書いてあること
- 主な読者:現在は単一事業だが、今後、複数の事業を手掛ける予定のある経営者
- 課題:損益計算書を見るだけでは各事業部門間での損益のバラツキに気付かず、企業が抱える問題点を把握しにくくなる
- 解決策:商品(製品)別で部門を区分し、「縦割り組織」での業績評価を行う。時間が経過したら、セクショナリズム(いわゆる「縄張り意識」)の台頭にも注意する
1 部門別業績評価制度の導入
企業が成長し、複数の事業を行うようになると、企業全体の損益計算書を見るだけでは各事業部門間での損益のバラツキに気付かず、企業が抱える問題点を把握しにくくなります。
例えば、A部門の業績は非常に良いのにB部門の業績が悪い場合、企業全体の損益計算書ではA部門とB部門の業績が合計されるため、各部門の実情が把握できず、各部門の実情に合った適切な対策を打つことができません。
そこで、部門ごとに業績を管理することが必要になってきます。一般にこのようなやり方を「部門別業績評価制度」といいます。企業組織のイメージ図は次の通りです。
A部門とB部門の業績を別々に捉える部門別業績評価制度の考え方は、同じ部門内における商品別(X・Y・Z)の業績についても適用することができます。
本稿では、部門別業績評価制度の導入・運営上のポイントなどを紹介します。
2 部門別業績評価制度の組織編成ポイントと留意点
1)区分の方法
部門を区分する方法はさまざまですが、例えば「1.商品(製品)別」「2.販売先別」「3.地域別」に区分する方法があります。どの区分が適切かは、自社の実情に応じて判断する必要があります。
商品(製品)別・販売先別・地域別で事業本部を組織している企業の例は次の通りです。
業績責任は、各事業本部が負うことになります。
単一または同じカテゴリーの商品しか販売していない企業は、販売先別や地域別の部門に区分してもよいでしょう。ただし、主要な商品が複数ある企業は、「商品(製品)別」の組織が適しています。指揮命令・財務・商品開発・営業・人事労務などが明確になり、資材などへの投資判断、在庫管理、営業マニュアルの作成、販売や代金回収、人材教育などといった現場のマネジメントが容易になるためです。
2)「縦割り」で管理する
多くの企業は商品(製品)別で部門を区分しており、いわゆる「縦割り組織」の運営をしています。縦割り組織による運営のメリットは次の通りです。

----

挑戦課題 A — 部門別業績評価制度に関する本文から、「単一または同じカテゴリーの商」を含む箇所で始まり「営のメリットは次の通りです。」で終わる部分を、一字一句違えずに書き写してください。

----

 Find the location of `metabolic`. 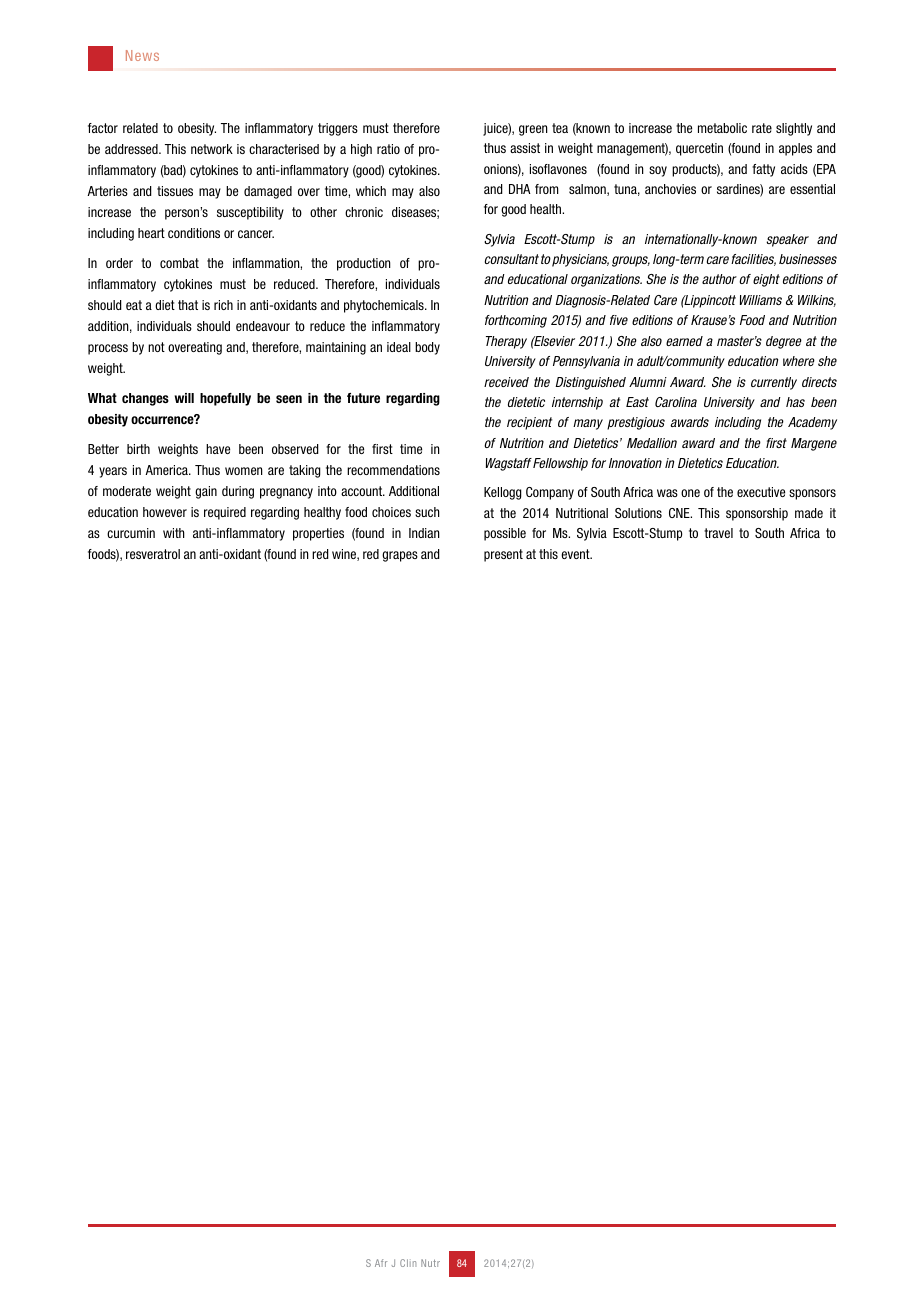

metabolic is located at coordinates (722, 128).
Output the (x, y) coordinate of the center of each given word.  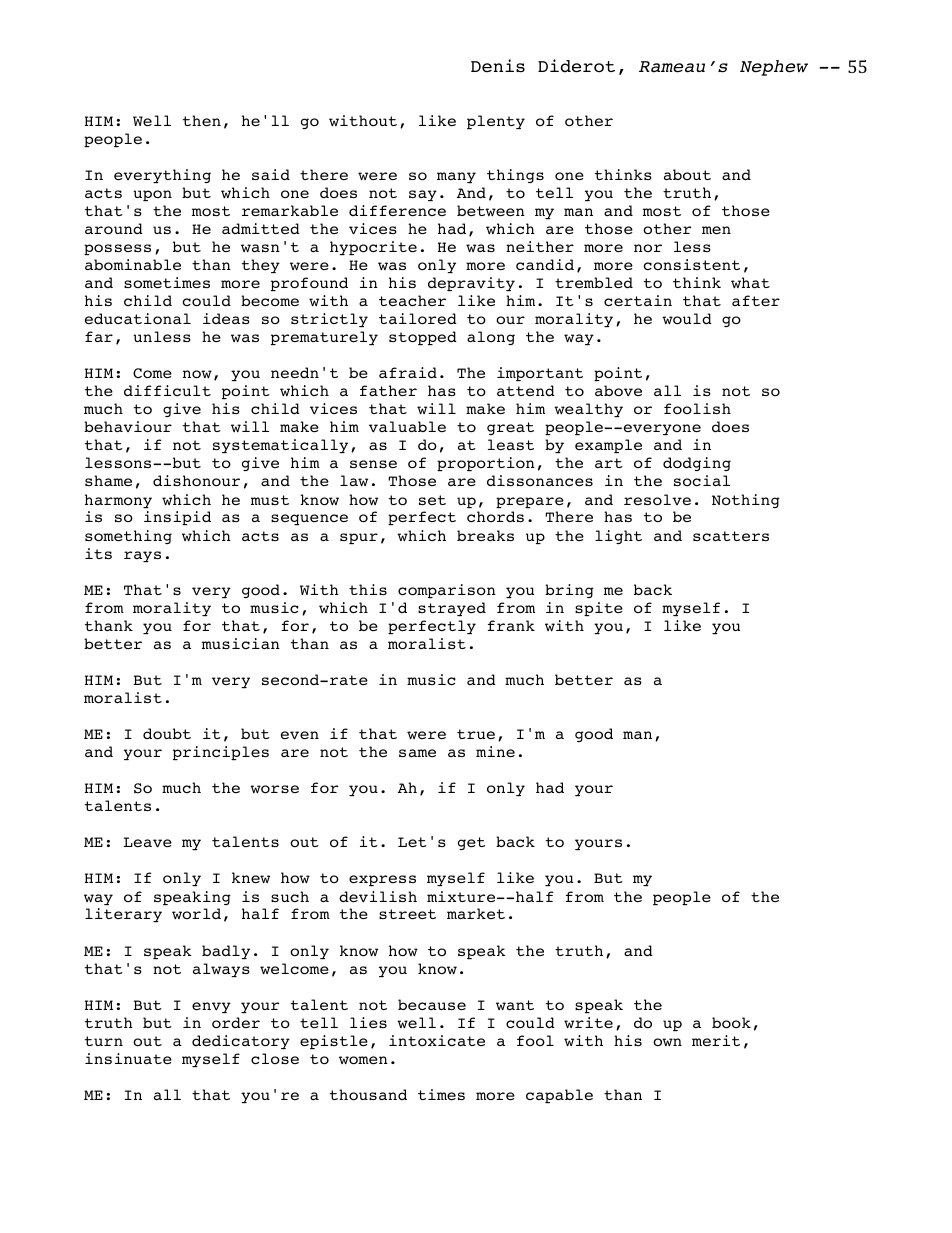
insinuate (128, 1058)
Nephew (774, 68)
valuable (407, 427)
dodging (697, 464)
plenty (496, 122)
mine (495, 751)
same (417, 753)
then (202, 120)
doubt (167, 733)
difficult (167, 390)
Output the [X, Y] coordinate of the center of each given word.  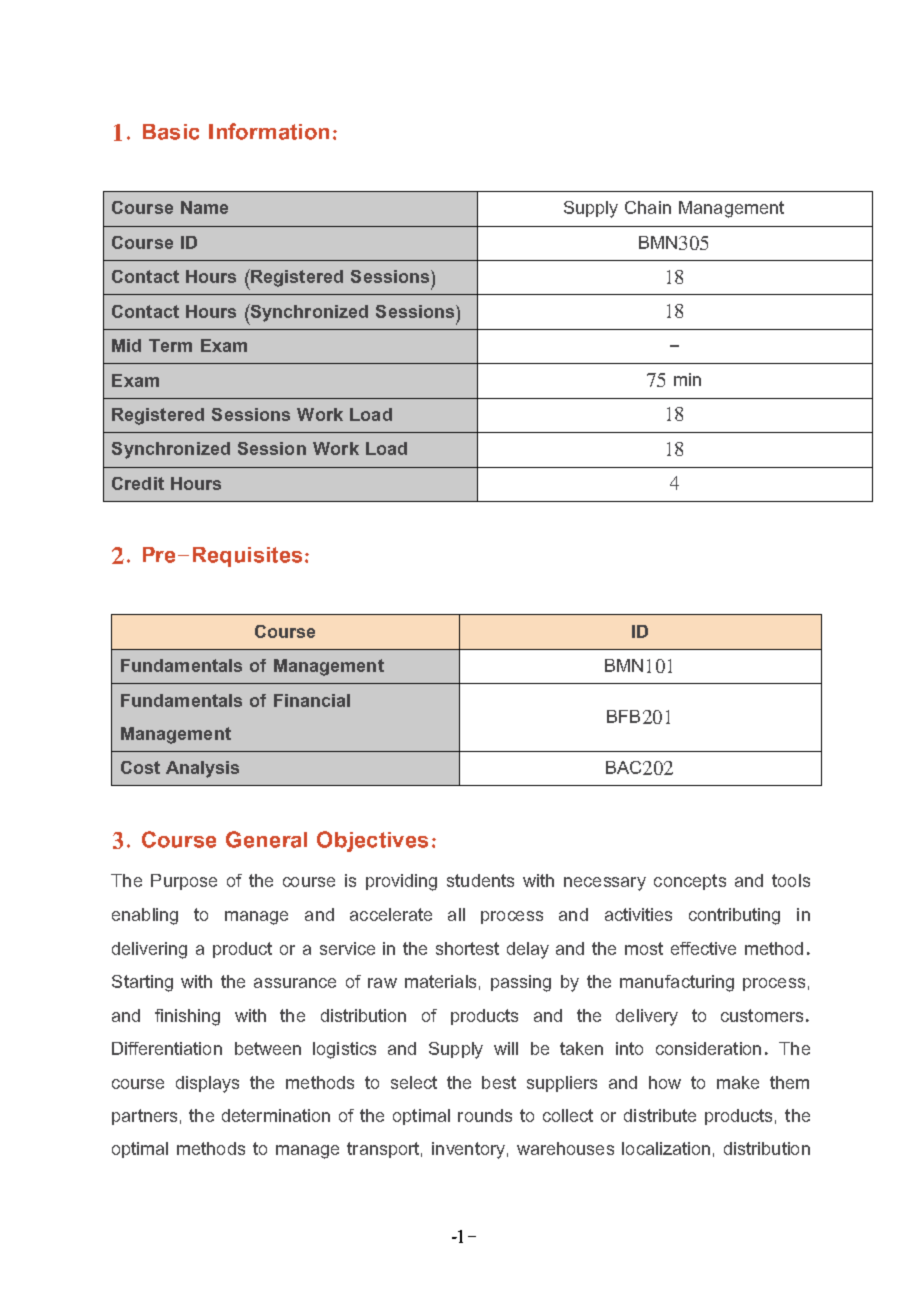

----

挑戦課題 B — 上に示した記録のすべてを、1行を1つの文字列とするJSONのリストに変換してください。空行と画像は含めないでください。

完全解答 A —
単一または同じカテゴリーの商品しか販売していない企業は、販売先別や地域別の部門に区分してもよいでしょう。ただし、主要な商品が複数ある企業は、「商品(製品)別」の組織が適しています。指揮命令・財務・商品開発・営業・人事労務などが明確になり、資材などへの投資判断、在庫管理、営業マニュアルの作成、販売や代金回収、人材教育などといった現場のマネジメントが容易になるためです。
2)「縦割り」で管理する
多くの企業は商品(製品)別で部門を区分しており、いわゆる「縦割り組織」の運営をしています。縦割り組織による運営のメリットは次の通りです。

完全解答 B —
[
  " Find the location of `metabolic`. ",
  "metabolic is located at coordinates (722, 128).",
  "Output the (x, y) coordinate of the center of each given word.  ",
  "insinuate (128, 1058)",
  "Nephew (774, 68)",
  "valuable (407, 427)",
  "dodging (697, 464)",
  "plenty (496, 122)",
  "mine (495, 751)",
  "same (417, 753)",
  "then (202, 120)",
  "doubt (167, 733)",
  "difficult (167, 390)",
  "Output the [X, Y] coordinate of the center of each given word.  "
]